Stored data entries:
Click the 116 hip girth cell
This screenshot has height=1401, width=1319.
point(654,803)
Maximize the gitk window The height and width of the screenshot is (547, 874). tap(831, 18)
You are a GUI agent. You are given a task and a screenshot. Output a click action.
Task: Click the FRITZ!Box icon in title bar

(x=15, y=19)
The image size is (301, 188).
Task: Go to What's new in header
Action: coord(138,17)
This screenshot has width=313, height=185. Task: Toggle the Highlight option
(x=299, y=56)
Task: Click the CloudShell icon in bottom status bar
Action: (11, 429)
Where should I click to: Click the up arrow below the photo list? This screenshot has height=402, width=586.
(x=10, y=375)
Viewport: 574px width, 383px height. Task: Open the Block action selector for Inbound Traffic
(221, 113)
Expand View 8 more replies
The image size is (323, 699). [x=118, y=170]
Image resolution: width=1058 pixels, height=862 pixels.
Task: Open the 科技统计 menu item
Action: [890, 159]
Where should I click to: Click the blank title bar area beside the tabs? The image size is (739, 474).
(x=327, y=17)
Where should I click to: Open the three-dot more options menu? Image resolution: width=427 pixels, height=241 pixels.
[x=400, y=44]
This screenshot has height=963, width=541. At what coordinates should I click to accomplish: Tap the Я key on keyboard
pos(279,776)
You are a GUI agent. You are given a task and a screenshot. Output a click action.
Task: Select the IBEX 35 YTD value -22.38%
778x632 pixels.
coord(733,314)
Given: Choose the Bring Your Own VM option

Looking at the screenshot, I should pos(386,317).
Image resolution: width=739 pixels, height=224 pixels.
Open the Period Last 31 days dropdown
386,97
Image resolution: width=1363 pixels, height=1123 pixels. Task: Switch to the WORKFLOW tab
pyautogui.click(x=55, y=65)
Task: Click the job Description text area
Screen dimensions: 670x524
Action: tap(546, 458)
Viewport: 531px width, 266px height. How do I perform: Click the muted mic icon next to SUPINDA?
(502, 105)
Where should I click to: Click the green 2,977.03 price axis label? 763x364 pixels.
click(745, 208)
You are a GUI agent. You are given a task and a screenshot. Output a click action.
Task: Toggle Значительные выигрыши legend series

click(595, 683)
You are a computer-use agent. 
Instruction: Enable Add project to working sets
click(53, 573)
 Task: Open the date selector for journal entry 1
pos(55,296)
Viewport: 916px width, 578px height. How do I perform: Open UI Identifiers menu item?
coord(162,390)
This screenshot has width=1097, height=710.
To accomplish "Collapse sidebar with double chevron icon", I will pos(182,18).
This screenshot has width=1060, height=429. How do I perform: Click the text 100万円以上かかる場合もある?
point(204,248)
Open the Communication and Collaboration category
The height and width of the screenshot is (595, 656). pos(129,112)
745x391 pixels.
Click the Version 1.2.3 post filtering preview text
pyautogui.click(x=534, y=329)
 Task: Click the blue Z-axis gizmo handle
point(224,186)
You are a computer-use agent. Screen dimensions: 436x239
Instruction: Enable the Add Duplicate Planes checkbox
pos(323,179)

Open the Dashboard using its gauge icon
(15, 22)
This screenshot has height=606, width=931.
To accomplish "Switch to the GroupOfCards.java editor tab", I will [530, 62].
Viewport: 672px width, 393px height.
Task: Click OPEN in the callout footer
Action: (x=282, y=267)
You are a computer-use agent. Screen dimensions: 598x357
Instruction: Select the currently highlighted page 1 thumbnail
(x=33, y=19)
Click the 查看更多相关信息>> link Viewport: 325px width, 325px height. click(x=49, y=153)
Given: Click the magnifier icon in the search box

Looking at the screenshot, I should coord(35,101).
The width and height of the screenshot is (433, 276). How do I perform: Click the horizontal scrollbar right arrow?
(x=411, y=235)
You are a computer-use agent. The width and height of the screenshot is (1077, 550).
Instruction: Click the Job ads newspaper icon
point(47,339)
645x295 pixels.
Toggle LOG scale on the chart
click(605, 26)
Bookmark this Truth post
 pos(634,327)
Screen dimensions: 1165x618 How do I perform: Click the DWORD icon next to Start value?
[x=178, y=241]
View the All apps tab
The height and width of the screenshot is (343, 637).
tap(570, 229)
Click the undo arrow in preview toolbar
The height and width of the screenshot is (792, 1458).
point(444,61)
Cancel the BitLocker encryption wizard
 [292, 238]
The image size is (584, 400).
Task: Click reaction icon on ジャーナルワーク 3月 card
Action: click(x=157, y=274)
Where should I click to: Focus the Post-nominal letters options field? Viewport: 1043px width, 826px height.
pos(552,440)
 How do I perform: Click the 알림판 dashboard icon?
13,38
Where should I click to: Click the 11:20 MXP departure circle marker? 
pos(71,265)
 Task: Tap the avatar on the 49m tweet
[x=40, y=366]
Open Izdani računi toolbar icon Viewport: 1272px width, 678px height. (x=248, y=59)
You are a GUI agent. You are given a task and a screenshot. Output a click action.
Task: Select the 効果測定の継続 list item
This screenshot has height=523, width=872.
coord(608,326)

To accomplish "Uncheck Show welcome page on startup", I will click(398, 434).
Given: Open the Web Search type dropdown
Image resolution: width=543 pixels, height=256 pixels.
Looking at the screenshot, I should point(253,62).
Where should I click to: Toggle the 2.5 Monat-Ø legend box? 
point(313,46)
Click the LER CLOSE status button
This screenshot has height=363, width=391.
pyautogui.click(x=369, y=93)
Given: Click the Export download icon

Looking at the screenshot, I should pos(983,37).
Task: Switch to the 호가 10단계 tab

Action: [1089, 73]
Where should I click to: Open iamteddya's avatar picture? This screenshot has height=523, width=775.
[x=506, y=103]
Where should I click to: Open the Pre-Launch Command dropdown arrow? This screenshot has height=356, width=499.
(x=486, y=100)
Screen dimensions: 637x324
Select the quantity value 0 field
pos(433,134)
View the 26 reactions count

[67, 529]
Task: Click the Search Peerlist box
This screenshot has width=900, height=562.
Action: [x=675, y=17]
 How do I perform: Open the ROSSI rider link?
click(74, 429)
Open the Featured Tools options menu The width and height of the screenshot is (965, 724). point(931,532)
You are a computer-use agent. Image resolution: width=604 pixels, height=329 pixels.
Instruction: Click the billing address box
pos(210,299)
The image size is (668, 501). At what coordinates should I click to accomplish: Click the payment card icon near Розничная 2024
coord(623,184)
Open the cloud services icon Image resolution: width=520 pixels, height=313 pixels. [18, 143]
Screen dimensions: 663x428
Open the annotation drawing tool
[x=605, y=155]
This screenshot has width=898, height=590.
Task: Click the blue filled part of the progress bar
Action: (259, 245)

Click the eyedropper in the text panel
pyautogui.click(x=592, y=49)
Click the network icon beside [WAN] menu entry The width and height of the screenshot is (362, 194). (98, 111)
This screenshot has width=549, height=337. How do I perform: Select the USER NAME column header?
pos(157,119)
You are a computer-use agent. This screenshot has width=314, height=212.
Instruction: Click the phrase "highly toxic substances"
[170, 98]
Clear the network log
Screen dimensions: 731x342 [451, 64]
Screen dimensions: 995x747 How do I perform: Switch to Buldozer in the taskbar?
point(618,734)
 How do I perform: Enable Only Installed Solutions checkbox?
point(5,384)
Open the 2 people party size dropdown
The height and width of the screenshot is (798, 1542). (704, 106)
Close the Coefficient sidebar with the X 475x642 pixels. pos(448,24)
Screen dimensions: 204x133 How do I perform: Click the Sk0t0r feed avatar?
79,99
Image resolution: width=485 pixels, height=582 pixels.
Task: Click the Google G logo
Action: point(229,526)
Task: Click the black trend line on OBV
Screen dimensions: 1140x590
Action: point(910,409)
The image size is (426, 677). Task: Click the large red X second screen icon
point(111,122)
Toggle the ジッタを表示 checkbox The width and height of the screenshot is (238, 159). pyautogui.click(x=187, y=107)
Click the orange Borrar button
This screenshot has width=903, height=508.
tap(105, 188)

▶ Exercise instructions
Transcribe each record shown above, exactly.

▶ Reply to the exercise
Click the 116 hip girth cell
This screenshot has height=1401, width=1319.
point(654,803)
Maximize the gitk window The height and width of the screenshot is (547, 874). tap(831, 18)
You are a GUI agent. You are given a task and a screenshot. Output a click action.
Task: Click the FRITZ!Box icon in title bar

(x=15, y=19)
The image size is (301, 188).
Task: Go to What's new in header
Action: coord(138,17)
This screenshot has width=313, height=185. Task: Toggle the Highlight option
(x=299, y=56)
Task: Click the CloudShell icon in bottom status bar
Action: (11, 429)
Where should I click to: Click the up arrow below the photo list? This screenshot has height=402, width=586.
(x=10, y=375)
Viewport: 574px width, 383px height. Task: Open the Block action selector for Inbound Traffic
(221, 113)
Expand View 8 more replies
The image size is (323, 699). [x=118, y=170]
Image resolution: width=1058 pixels, height=862 pixels.
Task: Open the 科技统计 menu item
Action: [890, 159]
Where should I click to: Click the blank title bar area beside the tabs? The image size is (739, 474).
(x=327, y=17)
Where should I click to: Open the three-dot more options menu? Image resolution: width=427 pixels, height=241 pixels.
[x=400, y=44]
This screenshot has height=963, width=541. At what coordinates should I click to accomplish: Tap the Я key on keyboard
pos(279,776)
You are a GUI agent. You are given a task and a screenshot. Output a click action.
Task: Select the IBEX 35 YTD value -22.38%
778x632 pixels.
coord(733,314)
Given: Choose the Bring Your Own VM option

Looking at the screenshot, I should pos(386,317).
Image resolution: width=739 pixels, height=224 pixels.
Open the Period Last 31 days dropdown
386,97
Image resolution: width=1363 pixels, height=1123 pixels. Task: Switch to the WORKFLOW tab
pyautogui.click(x=55, y=65)
Task: Click the job Description text area
Screen dimensions: 670x524
Action: tap(546, 458)
Viewport: 531px width, 266px height. How do I perform: Click the muted mic icon next to SUPINDA?
(502, 105)
Where should I click to: Click the green 2,977.03 price axis label? 763x364 pixels.
click(745, 208)
You are a GUI agent. You are given a task and a screenshot. Output a click action.
Task: Toggle Значительные выигрыши legend series

click(595, 683)
You are a computer-use agent. 
Instruction: Enable Add project to working sets
click(53, 573)
 Task: Open the date selector for journal entry 1
pos(55,296)
Viewport: 916px width, 578px height. How do I perform: Open UI Identifiers menu item?
coord(162,390)
This screenshot has width=1097, height=710.
To accomplish "Collapse sidebar with double chevron icon", I will pos(182,18).
This screenshot has width=1060, height=429. How do I perform: Click the text 100万円以上かかる場合もある?
point(204,248)
Open the Communication and Collaboration category
The height and width of the screenshot is (595, 656). pos(129,112)
745x391 pixels.
Click the Version 1.2.3 post filtering preview text
pyautogui.click(x=534, y=329)
 Task: Click the blue Z-axis gizmo handle
point(224,186)
You are a computer-use agent. Screen dimensions: 436x239
Instruction: Enable the Add Duplicate Planes checkbox
pos(323,179)

Open the Dashboard using its gauge icon
(15, 22)
This screenshot has height=606, width=931.
To accomplish "Switch to the GroupOfCards.java editor tab", I will [530, 62].
Viewport: 672px width, 393px height.
Task: Click OPEN in the callout footer
Action: (x=282, y=267)
You are a computer-use agent. Screen dimensions: 598x357
Instruction: Select the currently highlighted page 1 thumbnail
(x=33, y=19)
Click the 查看更多相关信息>> link Viewport: 325px width, 325px height. click(x=49, y=153)
Given: Click the magnifier icon in the search box

Looking at the screenshot, I should coord(35,101).
The width and height of the screenshot is (433, 276). How do I perform: Click the horizontal scrollbar right arrow?
(x=411, y=235)
You are a computer-use agent. The width and height of the screenshot is (1077, 550).
Instruction: Click the Job ads newspaper icon
point(47,339)
645x295 pixels.
Toggle LOG scale on the chart
click(605, 26)
Bookmark this Truth post
 pos(634,327)
Screen dimensions: 1165x618 How do I perform: Click the DWORD icon next to Start value?
[x=178, y=241]
View the All apps tab
The height and width of the screenshot is (343, 637).
tap(570, 229)
Click the undo arrow in preview toolbar
The height and width of the screenshot is (792, 1458).
point(444,61)
Cancel the BitLocker encryption wizard
 [292, 238]
The image size is (584, 400).
Task: Click reaction icon on ジャーナルワーク 3月 card
Action: click(x=157, y=274)
Where should I click to: Focus the Post-nominal letters options field? Viewport: 1043px width, 826px height.
pos(552,440)
 How do I perform: Click the 알림판 dashboard icon?
13,38
Where should I click to: Click the 11:20 MXP departure circle marker? 
pos(71,265)
 Task: Tap the avatar on the 49m tweet
[x=40, y=366]
Open Izdani računi toolbar icon Viewport: 1272px width, 678px height. (x=248, y=59)
You are a GUI agent. You are given a task and a screenshot. Output a click action.
Task: Select the 効果測定の継続 list item
This screenshot has height=523, width=872.
coord(608,326)

To accomplish "Uncheck Show welcome page on startup", I will click(398, 434).
Given: Open the Web Search type dropdown
Image resolution: width=543 pixels, height=256 pixels.
Looking at the screenshot, I should point(253,62).
Where should I click to: Toggle the 2.5 Monat-Ø legend box? 
point(313,46)
Click the LER CLOSE status button
This screenshot has height=363, width=391.
pyautogui.click(x=369, y=93)
Given: Click the Export download icon

Looking at the screenshot, I should pos(983,37).
Task: Switch to the 호가 10단계 tab

Action: [1089, 73]
Where should I click to: Open iamteddya's avatar picture? This screenshot has height=523, width=775.
[x=506, y=103]
Where should I click to: Open the Pre-Launch Command dropdown arrow? This screenshot has height=356, width=499.
(x=486, y=100)
Screen dimensions: 637x324
Select the quantity value 0 field
pos(433,134)
View the 26 reactions count

[67, 529]
Task: Click the Search Peerlist box
This screenshot has width=900, height=562.
Action: [x=675, y=17]
 How do I perform: Open the ROSSI rider link?
click(74, 429)
Open the Featured Tools options menu The width and height of the screenshot is (965, 724). point(931,532)
You are a computer-use agent. Image resolution: width=604 pixels, height=329 pixels.
Instruction: Click the billing address box
pos(210,299)
The image size is (668, 501). At what coordinates should I click to accomplish: Click the payment card icon near Розничная 2024
coord(623,184)
Open the cloud services icon Image resolution: width=520 pixels, height=313 pixels. [18, 143]
Screen dimensions: 663x428
Open the annotation drawing tool
[x=605, y=155]
This screenshot has width=898, height=590.
Task: Click the blue filled part of the progress bar
Action: (259, 245)

Click the eyedropper in the text panel
pyautogui.click(x=592, y=49)
Click the network icon beside [WAN] menu entry The width and height of the screenshot is (362, 194). (98, 111)
This screenshot has width=549, height=337. How do I perform: Select the USER NAME column header?
pos(157,119)
You are a computer-use agent. This screenshot has width=314, height=212.
Instruction: Click the phrase "highly toxic substances"
[170, 98]
Clear the network log
Screen dimensions: 731x342 [451, 64]
Screen dimensions: 995x747 How do I perform: Switch to Buldozer in the taskbar?
point(618,734)
 How do I perform: Enable Only Installed Solutions checkbox?
point(5,384)
Open the 2 people party size dropdown
The height and width of the screenshot is (798, 1542). (704, 106)
Close the Coefficient sidebar with the X 475x642 pixels. pos(448,24)
Screen dimensions: 204x133 How do I perform: Click the Sk0t0r feed avatar?
79,99
Image resolution: width=485 pixels, height=582 pixels.
Task: Click the Google G logo
Action: point(229,526)
Task: Click the black trend line on OBV
Screen dimensions: 1140x590
Action: point(910,409)
The image size is (426, 677). Task: Click the large red X second screen icon
point(111,122)
Toggle the ジッタを表示 checkbox The width and height of the screenshot is (238, 159). pyautogui.click(x=187, y=107)
Click the orange Borrar button
This screenshot has width=903, height=508.
tap(105, 188)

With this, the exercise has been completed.